Everything's all jumbled: some containers aren't big enough for their text; some controls that were positioned "next to each other" are now all squished together/spread apart; some buttons aren't tall enough; my ListView columns aren't wide enough... eeek.

It sounds like a completely different approach is in order. My previous one was basically using the VS2008 Windows Forms designer to create, I guess, a pixel-based layout. I can see that if I were to stick with Windows Forms, FlowLayoutPanels would be helpful, although I've found them rather inflexible in the past. They also don't solve the problem where the containers (e.g. the form itself) aren't big enough; presumably there's a way to do that? Maybe that AutoSize property?

This might also be a sign that it's time to jump ship to WPF; I'm under the impression that it's specifically designed for this kind of thing.

The basic issue seems to come down to these:

  • If I were to stick with Windows Forms, what are all the tricks to achieving a font-size-independent layout that can survive the user setting his fonts large, or setting the display to 120 DPI?
  • Does WPF have significant advantages here, and if so, can you try to convince me that it's worth the switch?
  • Are there any general "best-practices" for font-size-independent layouts, either in the .NET stack or in general?
+2  A: 

If I were to stick with Windows Forms, what are all the tricks to achieving a font-size-independent layout that can survive the user setting his fonts large, or setting the display to 120 DPI?

For one, AutoScaleMode may be your friend.

Sören Kuklau
+3  A: 

In general, the problem is one of using two different "constants" for form layout, and then changing one of those constants without changing the other.

You are using pixels for your form entities, and points (basically inches) to specify font size. Pixels and points are related by DPI, so you change the DPI and suddenly your pixel fixed values don't line up with your point fixed values.

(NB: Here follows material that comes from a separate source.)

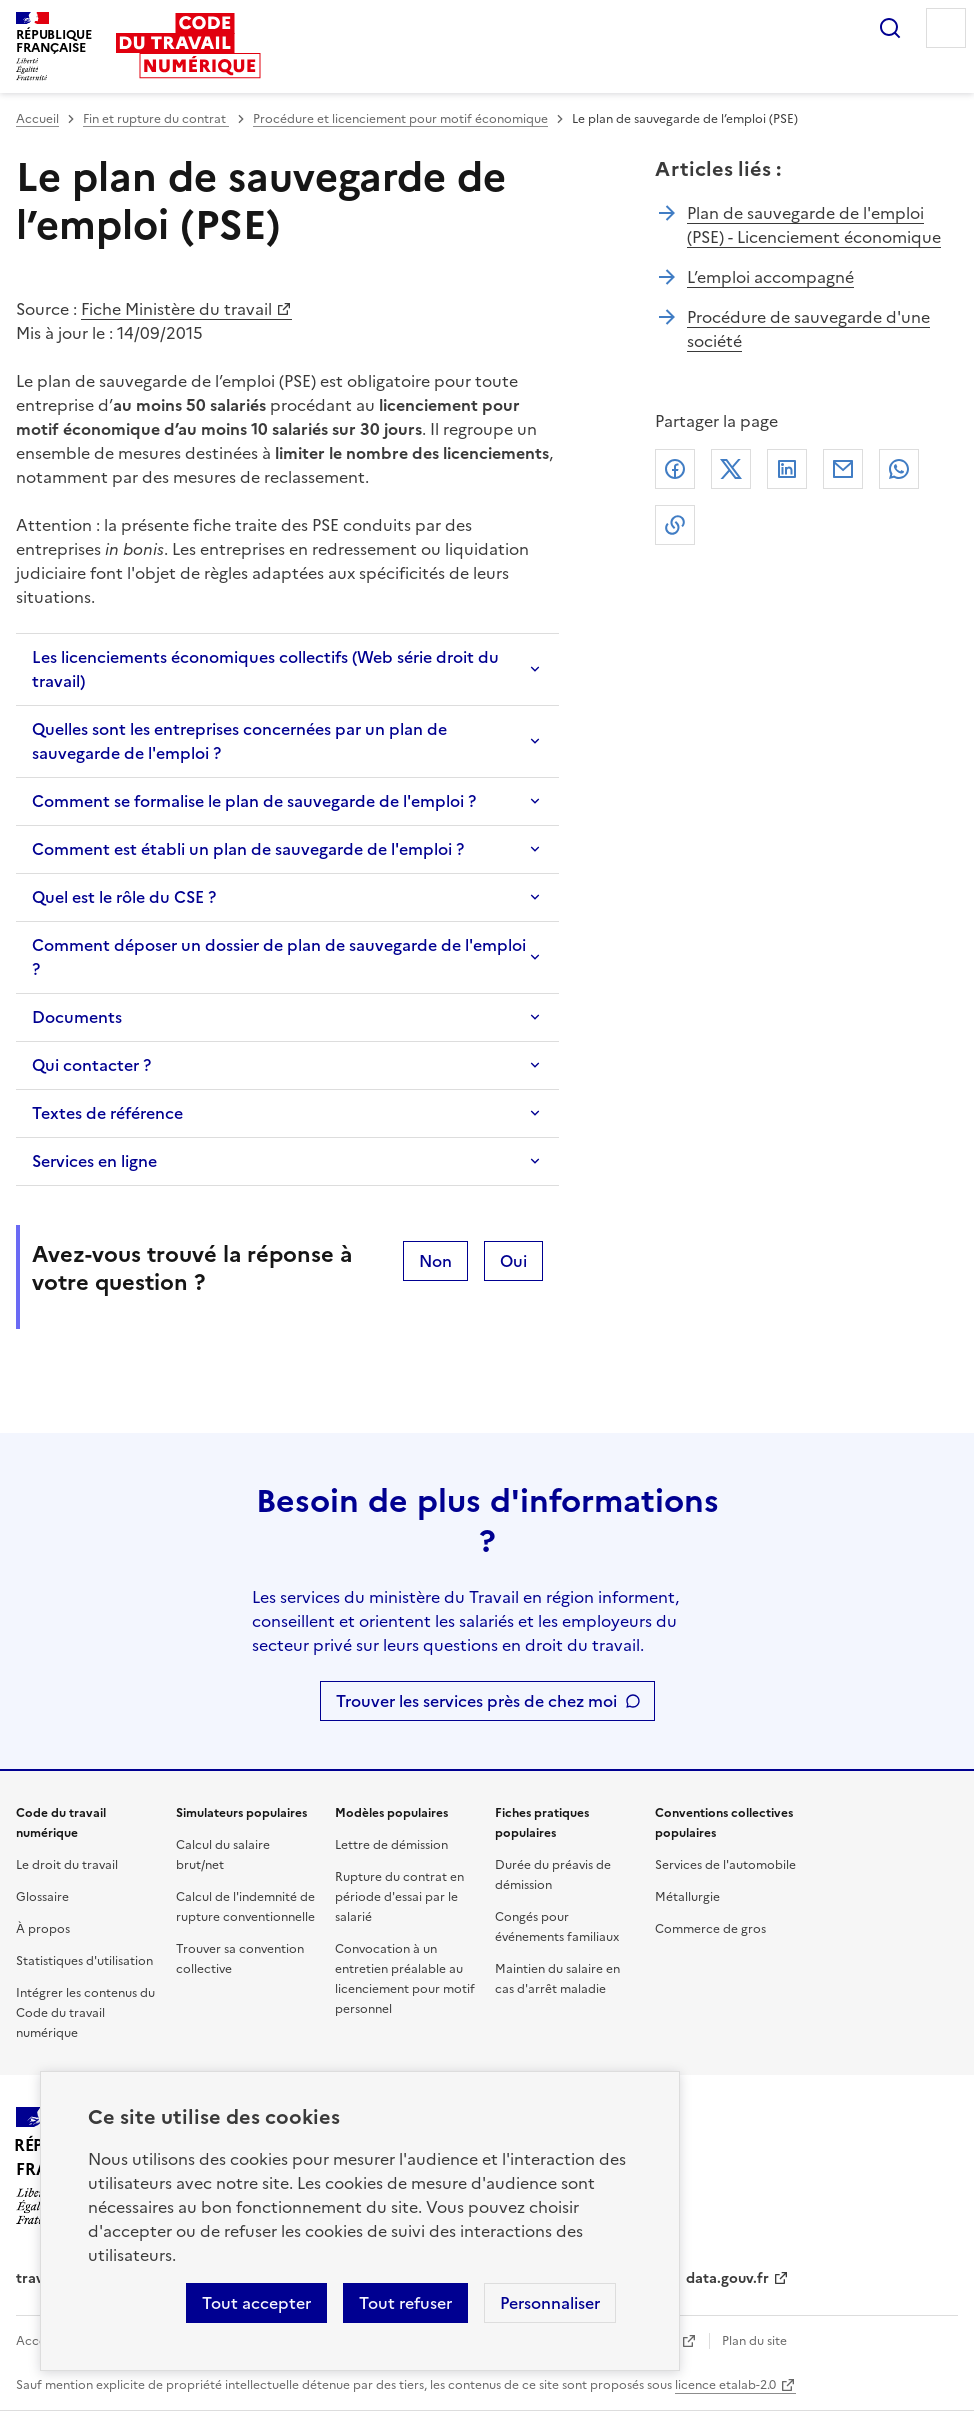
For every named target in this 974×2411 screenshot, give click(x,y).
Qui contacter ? (91, 1065)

There are packages and classes for this, but at the end of the day you must choose one unit or the other, or scale one of the units according to the changing constant.

Personally, I'd change the entities on the form into inches. I'm not a C# person, so I don't know if this is supported natively, or if you have to perform some dynamic form sizing on application startup.

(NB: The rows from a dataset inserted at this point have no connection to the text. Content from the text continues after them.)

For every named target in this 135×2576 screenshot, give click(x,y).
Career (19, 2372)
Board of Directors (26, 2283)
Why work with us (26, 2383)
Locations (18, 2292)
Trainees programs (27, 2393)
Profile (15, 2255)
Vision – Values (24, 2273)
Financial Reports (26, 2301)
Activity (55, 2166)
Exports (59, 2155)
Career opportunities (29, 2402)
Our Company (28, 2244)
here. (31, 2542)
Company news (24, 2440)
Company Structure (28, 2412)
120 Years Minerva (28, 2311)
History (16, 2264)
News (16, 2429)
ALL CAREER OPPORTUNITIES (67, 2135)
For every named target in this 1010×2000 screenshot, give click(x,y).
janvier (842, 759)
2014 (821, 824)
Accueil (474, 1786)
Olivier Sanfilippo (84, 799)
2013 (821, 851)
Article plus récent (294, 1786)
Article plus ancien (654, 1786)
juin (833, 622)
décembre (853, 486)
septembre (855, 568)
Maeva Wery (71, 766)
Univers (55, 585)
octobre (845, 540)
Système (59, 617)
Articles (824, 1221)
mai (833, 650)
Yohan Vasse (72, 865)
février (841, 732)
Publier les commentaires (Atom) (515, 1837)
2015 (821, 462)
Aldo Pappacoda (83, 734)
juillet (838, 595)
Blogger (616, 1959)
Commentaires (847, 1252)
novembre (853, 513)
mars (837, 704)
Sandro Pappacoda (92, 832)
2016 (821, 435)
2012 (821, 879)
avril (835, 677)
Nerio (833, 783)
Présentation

If you have to do this in your software, then go ahead and size everything normally (say, to your usual 96 DPI).

When your application starts, verify the system is at 96 DPI before you show your forms. If it is, great. If not, then set a variable with the correction factor, and scale and translate (modify both the location and size) of each entity before you show the form.

The ultimate, though, would be to specify everything in inches or points (a point is 1/72 of an inch) and let the OS deal with it. You might have to deal with corner cases (an outdoor screen with a correctly set DPI would show your application in a few pixels...)

Adam Davis
+8  A: 

Learn how the Anchor and Dock properties work on your controls, leave anything that can AutoSize itself alone, and use a TableLayoutPanel when you can.

If you do these three things, you'll get a lot of the WPF design experience in Windows Forms. A well-designed TableLayoutPanel will do its best to size the controls so that they fit the form properly. Combined with AutoSize controls, docking, and the AutoScaleMode mentioned by Soeren Kuklau you should be able to make something that scales well. If not, your form might just have too many controls on it; consider splitting it into tab pages, floating toolboxes, or some other space.

In WPF it's a lot easier because the concept of auto-sizing controls is built-in; in most cases if you are placing a WPF element by using a coordinate pair you are doing it wrong. Still, you can't change the fact that at lower resolutions it doesn't take much 120 dpi text to fill up the screen. Sometimes the problem is not your layout, but an attempt to put too much into a small space.

OwenP
I've always used Anchor, Dock, AutoSize and TableLayoutPanels to achieve UIs that are translatable and result in resizable forms. However, under high DPI settings with the "XP style DPI scaling" checkbox turned OFF I found every one of my apps has blurry fonts. Any tips on fixing that?